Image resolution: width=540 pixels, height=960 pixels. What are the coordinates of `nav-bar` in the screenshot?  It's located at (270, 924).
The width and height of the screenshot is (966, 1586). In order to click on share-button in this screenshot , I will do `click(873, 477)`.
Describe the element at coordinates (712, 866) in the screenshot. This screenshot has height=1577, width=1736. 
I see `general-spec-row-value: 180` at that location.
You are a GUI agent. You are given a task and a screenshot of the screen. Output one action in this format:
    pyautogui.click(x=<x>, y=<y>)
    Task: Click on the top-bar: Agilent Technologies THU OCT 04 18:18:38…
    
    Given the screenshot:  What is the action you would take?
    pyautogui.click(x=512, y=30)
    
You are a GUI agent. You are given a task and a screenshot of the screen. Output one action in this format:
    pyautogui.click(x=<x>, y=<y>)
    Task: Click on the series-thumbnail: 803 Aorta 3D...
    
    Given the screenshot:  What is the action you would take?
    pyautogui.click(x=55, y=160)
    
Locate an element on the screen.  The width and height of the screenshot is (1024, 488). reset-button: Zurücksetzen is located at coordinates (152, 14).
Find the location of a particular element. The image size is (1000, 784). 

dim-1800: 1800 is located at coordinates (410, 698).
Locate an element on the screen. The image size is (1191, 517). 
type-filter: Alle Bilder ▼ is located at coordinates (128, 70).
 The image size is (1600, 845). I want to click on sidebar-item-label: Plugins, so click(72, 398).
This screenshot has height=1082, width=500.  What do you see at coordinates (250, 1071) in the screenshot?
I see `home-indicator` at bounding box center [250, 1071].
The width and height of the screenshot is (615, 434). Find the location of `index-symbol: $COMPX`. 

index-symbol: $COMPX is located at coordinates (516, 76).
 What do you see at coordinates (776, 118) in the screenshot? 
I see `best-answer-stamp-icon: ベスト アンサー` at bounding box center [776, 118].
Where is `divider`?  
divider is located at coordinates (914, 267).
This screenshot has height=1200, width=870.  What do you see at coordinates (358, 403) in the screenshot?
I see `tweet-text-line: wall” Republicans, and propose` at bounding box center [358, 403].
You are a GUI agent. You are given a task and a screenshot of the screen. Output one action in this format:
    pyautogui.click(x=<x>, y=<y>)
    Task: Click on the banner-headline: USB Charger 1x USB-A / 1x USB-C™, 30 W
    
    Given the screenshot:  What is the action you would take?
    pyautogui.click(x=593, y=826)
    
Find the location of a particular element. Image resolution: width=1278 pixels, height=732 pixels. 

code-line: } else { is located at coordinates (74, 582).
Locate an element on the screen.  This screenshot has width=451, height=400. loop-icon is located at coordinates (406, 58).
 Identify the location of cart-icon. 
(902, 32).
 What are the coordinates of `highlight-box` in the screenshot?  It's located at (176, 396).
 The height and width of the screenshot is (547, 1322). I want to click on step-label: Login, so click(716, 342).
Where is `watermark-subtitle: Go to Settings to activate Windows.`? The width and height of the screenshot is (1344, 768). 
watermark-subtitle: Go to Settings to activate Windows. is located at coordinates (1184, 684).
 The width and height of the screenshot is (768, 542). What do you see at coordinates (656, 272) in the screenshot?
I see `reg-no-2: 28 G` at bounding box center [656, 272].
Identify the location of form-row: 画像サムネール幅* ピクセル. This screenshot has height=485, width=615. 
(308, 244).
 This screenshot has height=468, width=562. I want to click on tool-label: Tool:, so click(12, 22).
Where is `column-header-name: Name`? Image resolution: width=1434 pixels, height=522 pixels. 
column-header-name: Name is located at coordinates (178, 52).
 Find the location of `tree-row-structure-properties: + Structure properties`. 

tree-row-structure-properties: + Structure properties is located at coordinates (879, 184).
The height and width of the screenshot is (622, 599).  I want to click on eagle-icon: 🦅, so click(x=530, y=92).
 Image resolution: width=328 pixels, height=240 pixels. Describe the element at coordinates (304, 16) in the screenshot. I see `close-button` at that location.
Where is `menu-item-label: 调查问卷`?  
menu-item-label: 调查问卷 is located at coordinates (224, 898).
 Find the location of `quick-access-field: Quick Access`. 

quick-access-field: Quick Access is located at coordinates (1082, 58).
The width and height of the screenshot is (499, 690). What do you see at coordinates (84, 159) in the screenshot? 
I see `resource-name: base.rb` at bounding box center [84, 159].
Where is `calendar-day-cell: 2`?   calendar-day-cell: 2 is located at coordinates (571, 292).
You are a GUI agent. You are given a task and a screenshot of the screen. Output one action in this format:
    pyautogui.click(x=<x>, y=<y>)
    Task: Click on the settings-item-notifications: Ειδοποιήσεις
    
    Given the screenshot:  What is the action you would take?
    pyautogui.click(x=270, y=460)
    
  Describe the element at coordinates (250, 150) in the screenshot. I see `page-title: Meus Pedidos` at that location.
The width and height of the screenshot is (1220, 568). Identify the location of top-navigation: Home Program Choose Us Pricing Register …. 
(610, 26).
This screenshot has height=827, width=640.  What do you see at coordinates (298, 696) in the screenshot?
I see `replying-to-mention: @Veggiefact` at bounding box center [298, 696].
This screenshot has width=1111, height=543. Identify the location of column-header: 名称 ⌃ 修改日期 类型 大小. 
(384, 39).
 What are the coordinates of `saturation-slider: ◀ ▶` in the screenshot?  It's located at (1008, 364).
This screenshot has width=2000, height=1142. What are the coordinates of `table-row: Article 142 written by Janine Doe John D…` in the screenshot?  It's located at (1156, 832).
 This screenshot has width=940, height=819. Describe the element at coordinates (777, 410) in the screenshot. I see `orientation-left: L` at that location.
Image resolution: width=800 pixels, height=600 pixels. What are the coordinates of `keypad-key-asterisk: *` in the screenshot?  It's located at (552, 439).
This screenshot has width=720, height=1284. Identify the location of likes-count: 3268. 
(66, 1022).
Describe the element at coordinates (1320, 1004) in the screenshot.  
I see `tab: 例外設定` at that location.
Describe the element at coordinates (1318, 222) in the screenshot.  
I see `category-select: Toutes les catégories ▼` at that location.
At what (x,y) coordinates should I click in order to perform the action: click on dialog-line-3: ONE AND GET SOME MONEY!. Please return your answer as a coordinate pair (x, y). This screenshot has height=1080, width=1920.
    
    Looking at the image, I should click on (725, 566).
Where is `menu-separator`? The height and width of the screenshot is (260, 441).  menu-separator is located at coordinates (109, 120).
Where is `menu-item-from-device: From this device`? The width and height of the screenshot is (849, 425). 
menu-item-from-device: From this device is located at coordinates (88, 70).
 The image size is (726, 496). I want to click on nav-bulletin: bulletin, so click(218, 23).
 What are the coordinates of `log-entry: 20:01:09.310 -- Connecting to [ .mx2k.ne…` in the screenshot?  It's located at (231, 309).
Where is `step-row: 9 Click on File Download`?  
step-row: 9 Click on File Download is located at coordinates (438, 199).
━━━━━━━━━━━━━━━━━━━━
▶ _WORK TASK_
Show each line of the records above in which the string "activate" occurs. Treat uppercase and lowercase letters as distinct.

▶ _SOLUTION TO THE EXERCISE_
Where is `watermark-subtitle: Go to Settings to activate Windows.`? The width and height of the screenshot is (1344, 768). 
watermark-subtitle: Go to Settings to activate Windows. is located at coordinates (1184, 684).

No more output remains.